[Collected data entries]
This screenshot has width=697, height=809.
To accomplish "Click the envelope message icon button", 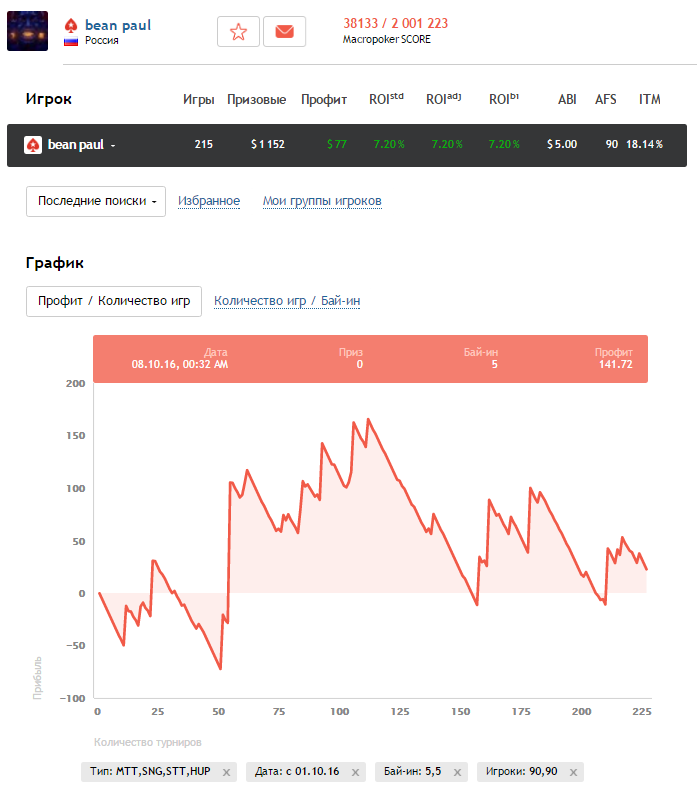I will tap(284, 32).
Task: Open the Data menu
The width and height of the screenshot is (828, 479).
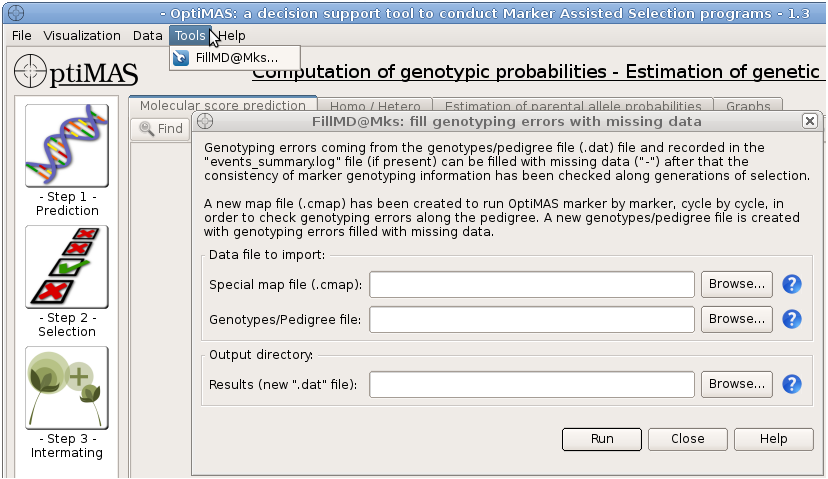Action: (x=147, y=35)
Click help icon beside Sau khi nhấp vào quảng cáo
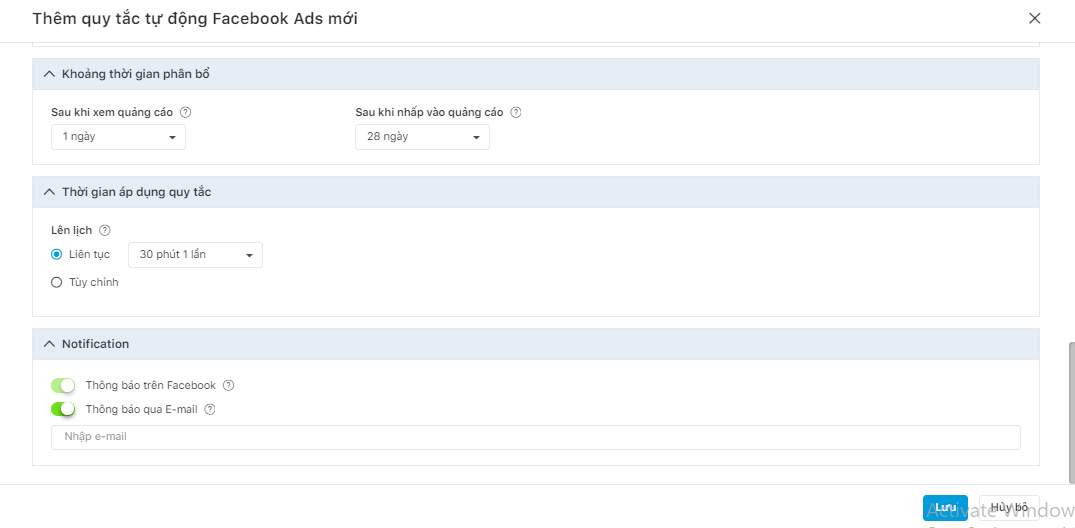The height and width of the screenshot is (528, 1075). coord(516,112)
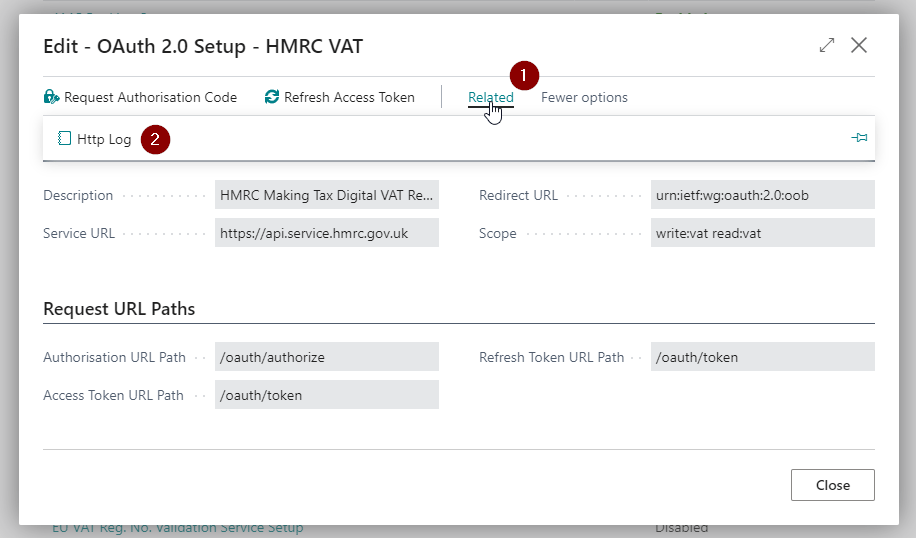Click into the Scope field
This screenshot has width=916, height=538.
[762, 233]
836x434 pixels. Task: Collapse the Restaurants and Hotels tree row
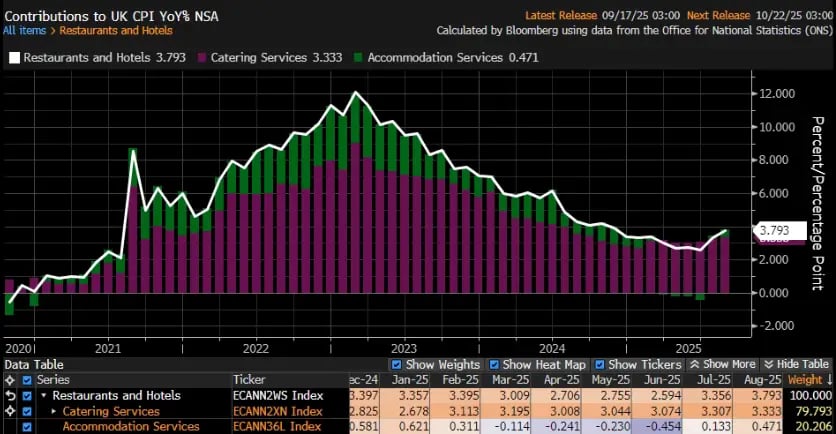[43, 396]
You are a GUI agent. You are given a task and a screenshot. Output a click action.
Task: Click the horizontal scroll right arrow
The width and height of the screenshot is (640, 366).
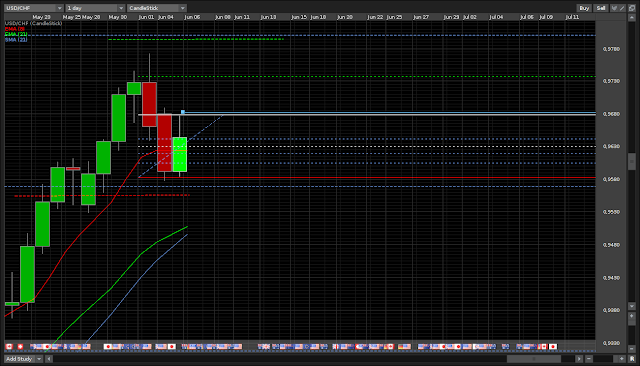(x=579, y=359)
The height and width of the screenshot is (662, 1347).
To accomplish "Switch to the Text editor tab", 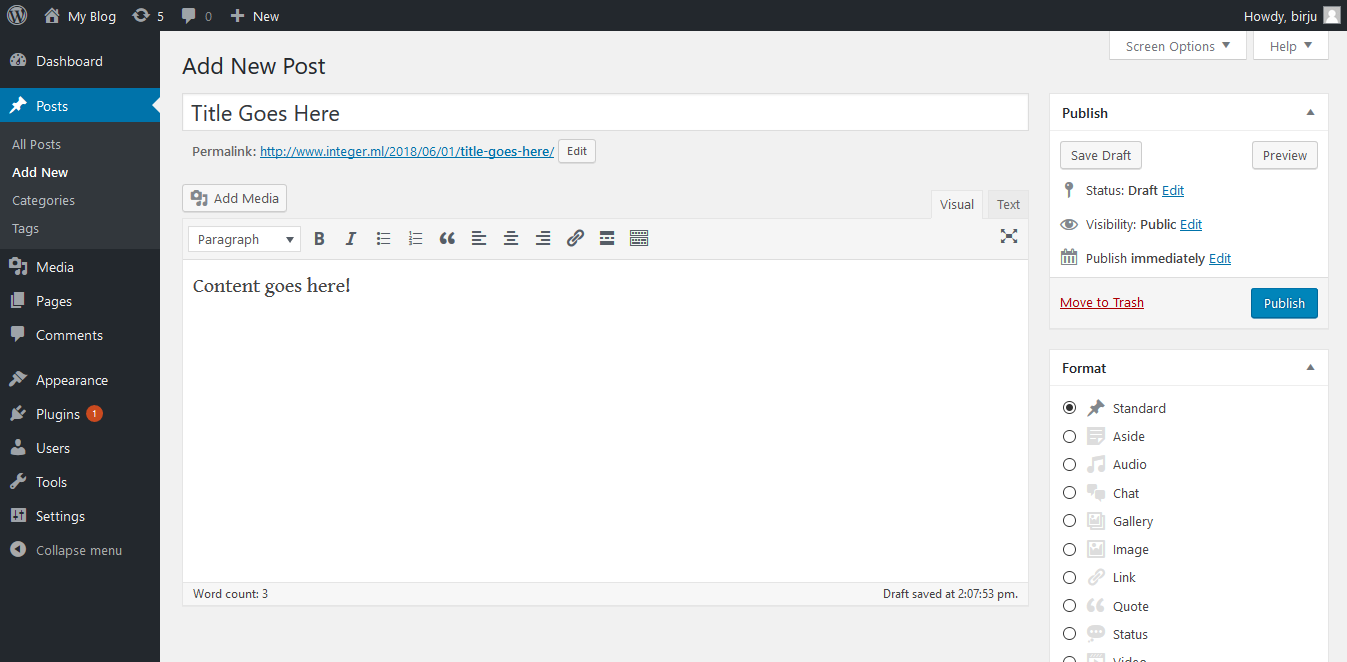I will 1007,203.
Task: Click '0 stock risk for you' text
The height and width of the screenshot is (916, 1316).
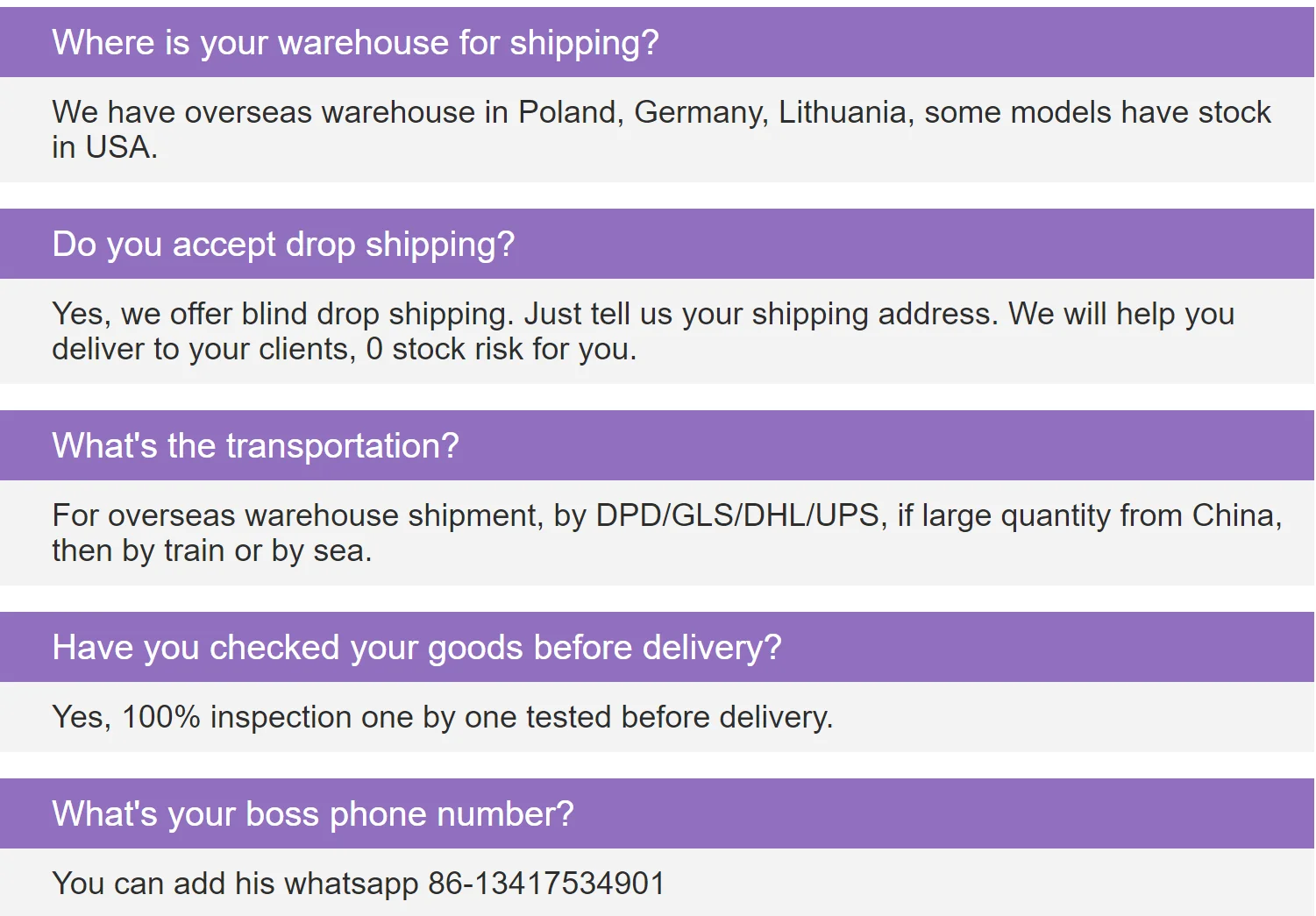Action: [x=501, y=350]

▶ **Requirement**:
Reproduce the entries exactly, from the line with "The width and height of the screenshot is (828, 479)." to the line with "The height and width of the screenshot is (662, 1347).", both lines included, keeping no pictures.

▶ **The completed task**:
The width and height of the screenshot is (828, 479).
Action: (x=147, y=35)
Click help icon beside Sau khi nhấp vào quảng cáo
The height and width of the screenshot is (528, 1075). coord(516,112)
Click into the Scope field
This screenshot has width=916, height=538.
[762, 233]
836x434 pixels. Task: Collapse the Restaurants and Hotels tree row
[43, 396]
You are a GUI agent. You are given a task and a screenshot. Output a click action.
Task: Click the horizontal scroll right arrow
The width and height of the screenshot is (640, 366).
(x=579, y=359)
The height and width of the screenshot is (662, 1347).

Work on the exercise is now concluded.